Board Composition and Filling Vacancies
Our charter provides that stockholders may remove directors only for cause and only by the affirmative vote of the holders of at least two-thirds of our outstanding common stock. Our charter and bylaws authorize only our board of directors to fill vacant directorships, including newly created seats. In addition, the number of directors constituting our board of directors may only be set by a resolution adopted by a majority vote of our entire board of directors. These provisions would prevent a stockholder from increasing the size of our board of directors and then gaining control of our board of directors by filling the resulting vacancies with its own nominees. This makes it more difficult to change the composition of our board of directors but promotes continuity of management.

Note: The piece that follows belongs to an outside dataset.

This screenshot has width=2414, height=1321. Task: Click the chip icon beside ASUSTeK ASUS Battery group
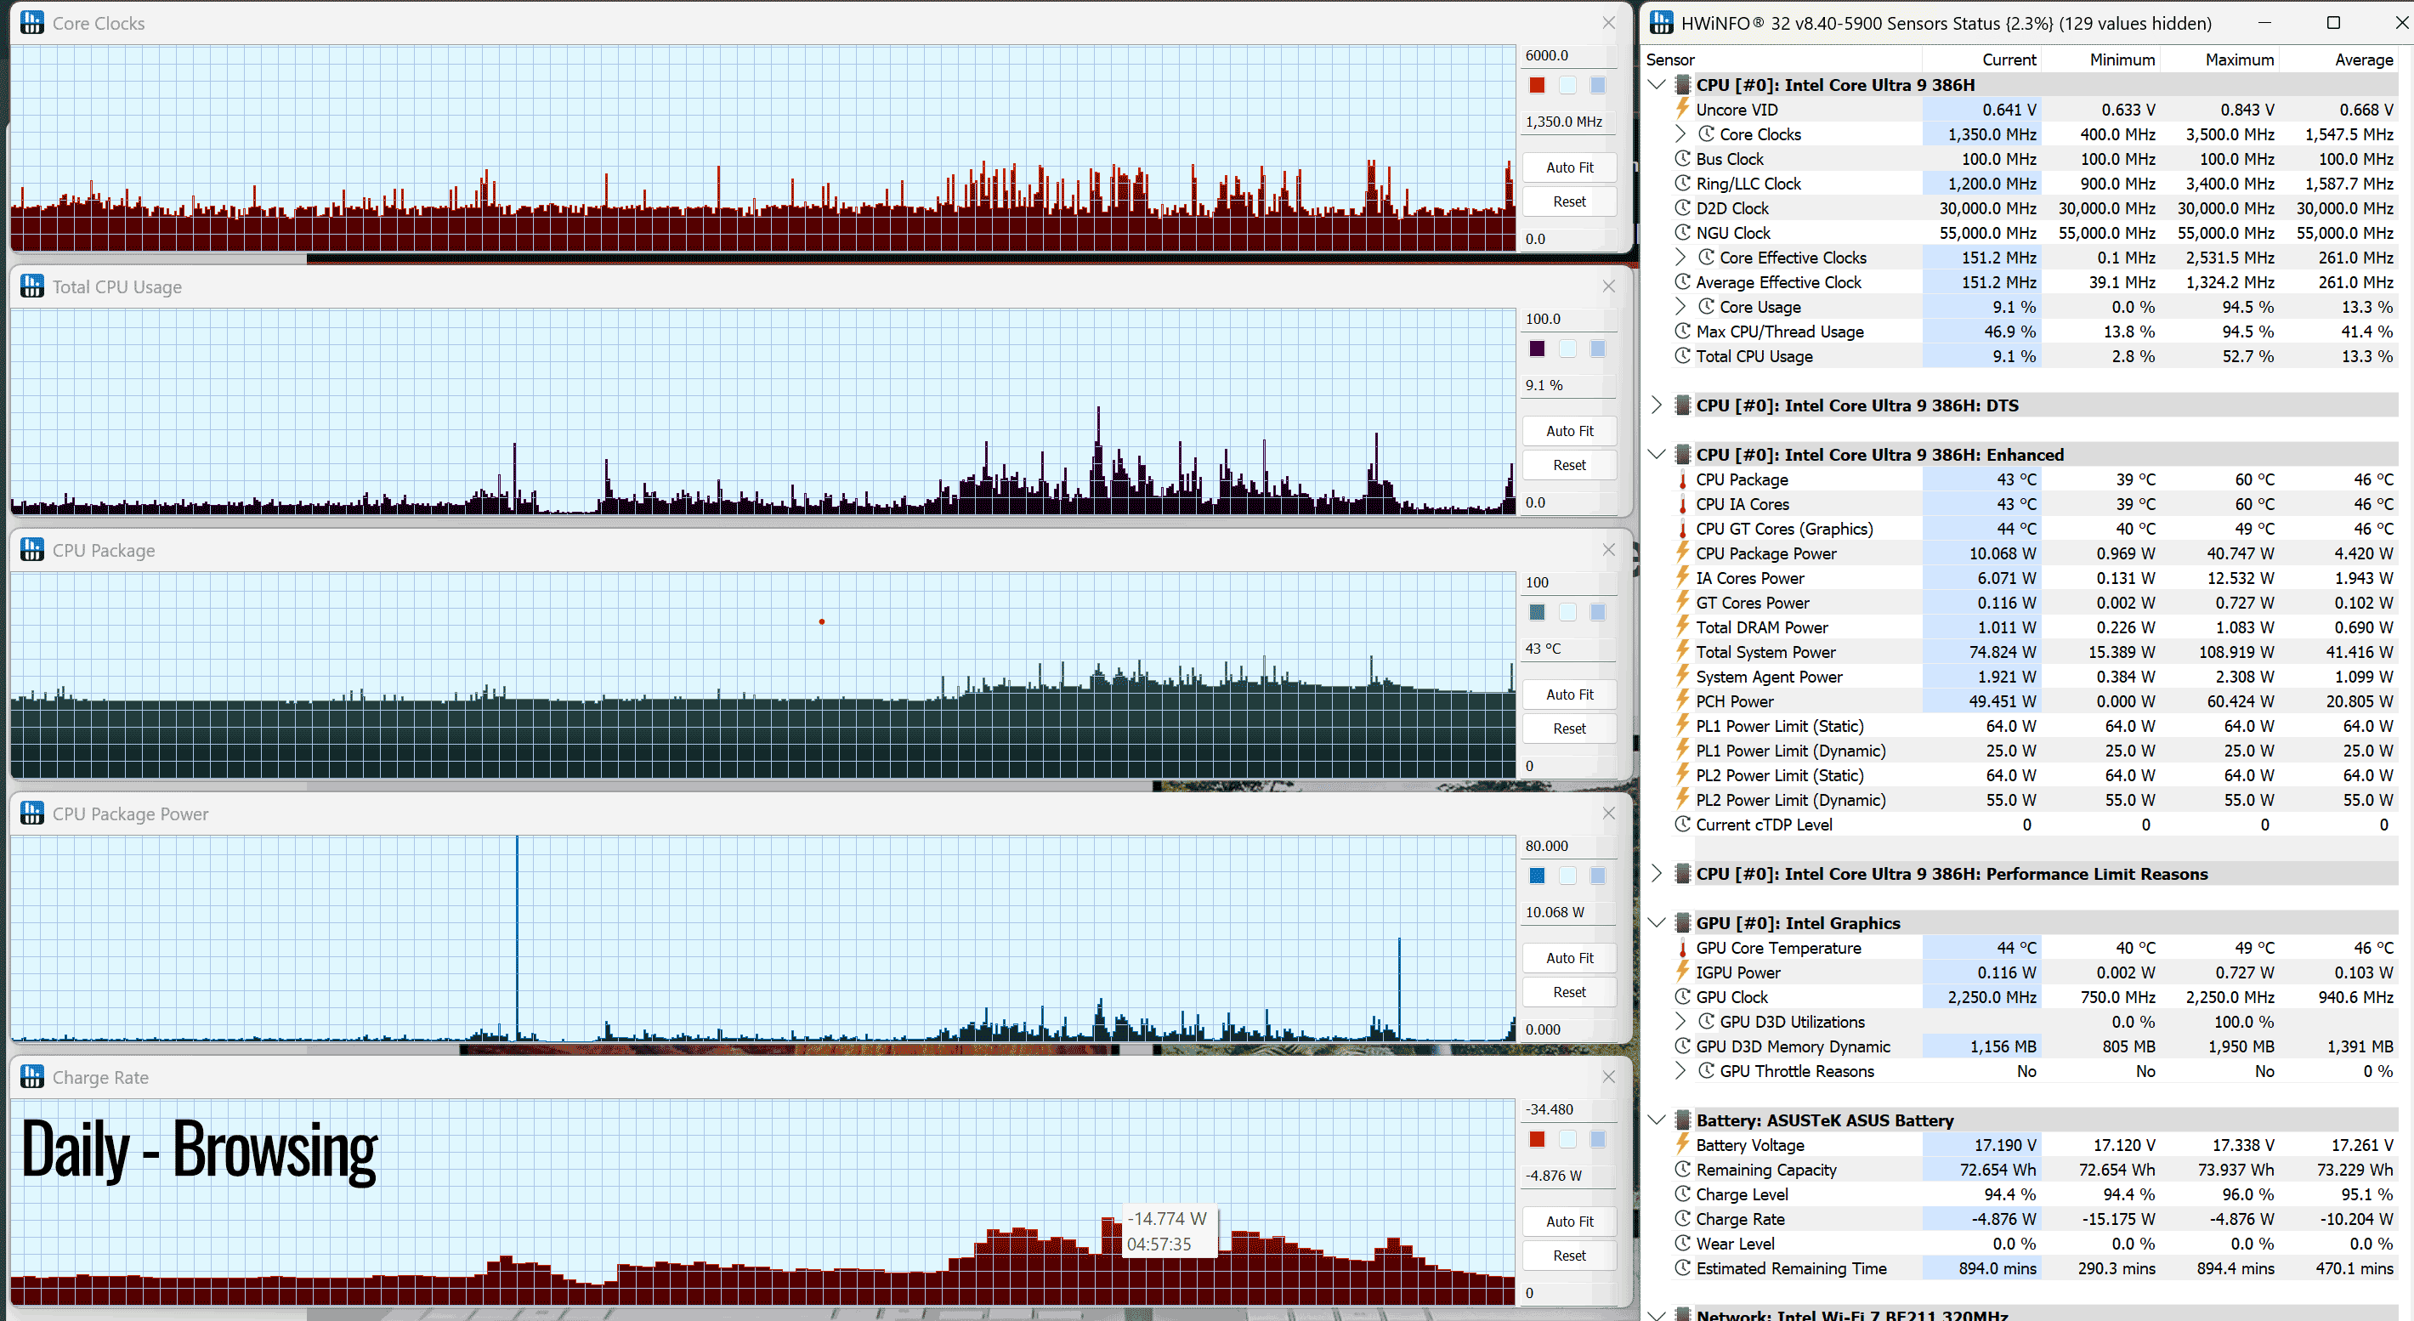(x=1682, y=1121)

No Written Consent of Stockholders
Our charter and bylaws provide that all stockholder actions are required to be taken by a vote of the stockholders at an annual or special meeting, and that stockholders may not take any action by written consent in lieu of a meeting. This limit may lengthen the amount of time required to take stockholder actions and would prevent the amendment of our bylaws or removal of directors by our stockholders without holding a meeting of stockholders.
Meetings of Stockholders
Our charter and bylaws provide that only a majority of the members of our Board then in office, our Executive Chairman or our Chief Executive Officer may call special meetings of stockholders and only those matters set forth in the notice of the special meeting may be considered or acted upon at a special meeting of stockholders.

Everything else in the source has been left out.